- Written problem -
Render every line of the listing below as a numbered list, omitting any blank lines.

────────

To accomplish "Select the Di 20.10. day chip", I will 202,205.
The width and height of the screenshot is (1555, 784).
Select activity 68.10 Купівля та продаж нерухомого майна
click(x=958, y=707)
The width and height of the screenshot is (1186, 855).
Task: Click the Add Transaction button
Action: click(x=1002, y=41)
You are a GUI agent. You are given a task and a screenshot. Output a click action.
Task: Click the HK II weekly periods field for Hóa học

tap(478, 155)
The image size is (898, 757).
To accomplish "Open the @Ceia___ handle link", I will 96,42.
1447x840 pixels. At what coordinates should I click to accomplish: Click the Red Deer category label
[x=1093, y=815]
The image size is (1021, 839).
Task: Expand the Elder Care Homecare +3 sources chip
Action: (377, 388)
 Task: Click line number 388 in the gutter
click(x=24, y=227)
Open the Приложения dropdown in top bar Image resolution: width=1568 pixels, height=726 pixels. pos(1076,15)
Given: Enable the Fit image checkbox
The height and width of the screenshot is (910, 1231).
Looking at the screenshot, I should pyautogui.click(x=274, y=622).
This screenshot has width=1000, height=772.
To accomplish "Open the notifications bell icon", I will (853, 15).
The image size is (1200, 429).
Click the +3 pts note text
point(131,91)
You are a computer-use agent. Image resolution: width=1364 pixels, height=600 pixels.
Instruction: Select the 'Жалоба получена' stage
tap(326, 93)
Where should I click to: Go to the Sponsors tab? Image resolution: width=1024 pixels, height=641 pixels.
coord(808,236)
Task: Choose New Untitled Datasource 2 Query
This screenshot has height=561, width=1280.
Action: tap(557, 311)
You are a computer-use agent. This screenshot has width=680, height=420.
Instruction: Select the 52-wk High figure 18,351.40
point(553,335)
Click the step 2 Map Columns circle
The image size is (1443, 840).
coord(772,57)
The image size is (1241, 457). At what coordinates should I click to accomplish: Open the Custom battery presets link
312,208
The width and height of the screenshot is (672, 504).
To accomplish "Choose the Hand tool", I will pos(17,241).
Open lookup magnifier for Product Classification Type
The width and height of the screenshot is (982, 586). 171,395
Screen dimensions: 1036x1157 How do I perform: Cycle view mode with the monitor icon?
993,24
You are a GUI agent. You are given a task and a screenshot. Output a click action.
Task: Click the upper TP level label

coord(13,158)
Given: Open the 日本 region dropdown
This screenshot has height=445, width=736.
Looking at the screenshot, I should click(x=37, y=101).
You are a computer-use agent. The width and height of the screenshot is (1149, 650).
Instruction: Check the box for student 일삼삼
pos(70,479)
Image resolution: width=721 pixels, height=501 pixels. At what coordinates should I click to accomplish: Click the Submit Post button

────────

- Answer to the problem -
1. To accomplish "Select the Di 20.10. day chip", I will 202,205.
2. The width and height of the screenshot is (1555, 784).
3. Select activity 68.10 Купівля та продаж нерухомого майна
4. click(x=958, y=707)
5. The width and height of the screenshot is (1186, 855).
6. Task: Click the Add Transaction button
7. Action: click(x=1002, y=41)
8. You are a GUI agent. You are given a task and a screenshot. Output a click action.
9. Task: Click the HK II weekly periods field for Hóa học
10. tap(478, 155)
11. The image size is (898, 757).
12. To accomplish "Open the @Ceia___ handle link", I will 96,42.
13. 1447x840 pixels. At what coordinates should I click to accomplish: Click the Red Deer category label
14. [x=1093, y=815]
15. The image size is (1021, 839).
16. Task: Expand the Elder Care Homecare +3 sources chip
17. Action: (377, 388)
18.  Task: Click line number 388 in the gutter
19. click(x=24, y=227)
20. Open the Приложения dropdown in top bar Image resolution: width=1568 pixels, height=726 pixels. pos(1076,15)
21. Given: Enable the Fit image checkbox
22. The height and width of the screenshot is (910, 1231).
23. Looking at the screenshot, I should pyautogui.click(x=274, y=622).
24. This screenshot has width=1000, height=772.
25. To accomplish "Open the notifications bell icon", I will (853, 15).
26. The image size is (1200, 429).
27. Click the +3 pts note text
28. point(131,91)
29. You are a computer-use agent. Image resolution: width=1364 pixels, height=600 pixels.
30. Instruction: Select the 'Жалоба получена' stage
31. tap(326, 93)
32. Where should I click to: Go to the Sponsors tab? Image resolution: width=1024 pixels, height=641 pixels.
33. coord(808,236)
34. Task: Choose New Untitled Datasource 2 Query
35. This screenshot has height=561, width=1280.
36. Action: tap(557, 311)
37. You are a computer-use agent. This screenshot has width=680, height=420.
38. Instruction: Select the 52-wk High figure 18,351.40
39. point(553,335)
40. Click the step 2 Map Columns circle
41. The image size is (1443, 840).
42. coord(772,57)
43. The image size is (1241, 457). At what coordinates should I click to accomplish: Open the Custom battery presets link
44. 312,208
45. The width and height of the screenshot is (672, 504).
46. To accomplish "Choose the Hand tool", I will pos(17,241).
47. Open lookup magnifier for Product Classification Type
48. The width and height of the screenshot is (982, 586). 171,395
49. Screen dimensions: 1036x1157 How do I perform: Cycle view mode with the monitor icon?
50. 993,24
51. You are a GUI agent. You are given a task and a screenshot. Output a click action.
52. Task: Click the upper TP level label
53. coord(13,158)
54. Given: Open the 日本 region dropdown
55. This screenshot has height=445, width=736.
56. Looking at the screenshot, I should click(x=37, y=101).
57. You are a computer-use agent. The width and height of the screenshot is (1149, 650).
58. Instruction: Check the box for student 일삼삼
59. pos(70,479)
60. Image resolution: width=721 pixels, height=501 pixels. At what coordinates should I click to accomplish: Click the Submit Post button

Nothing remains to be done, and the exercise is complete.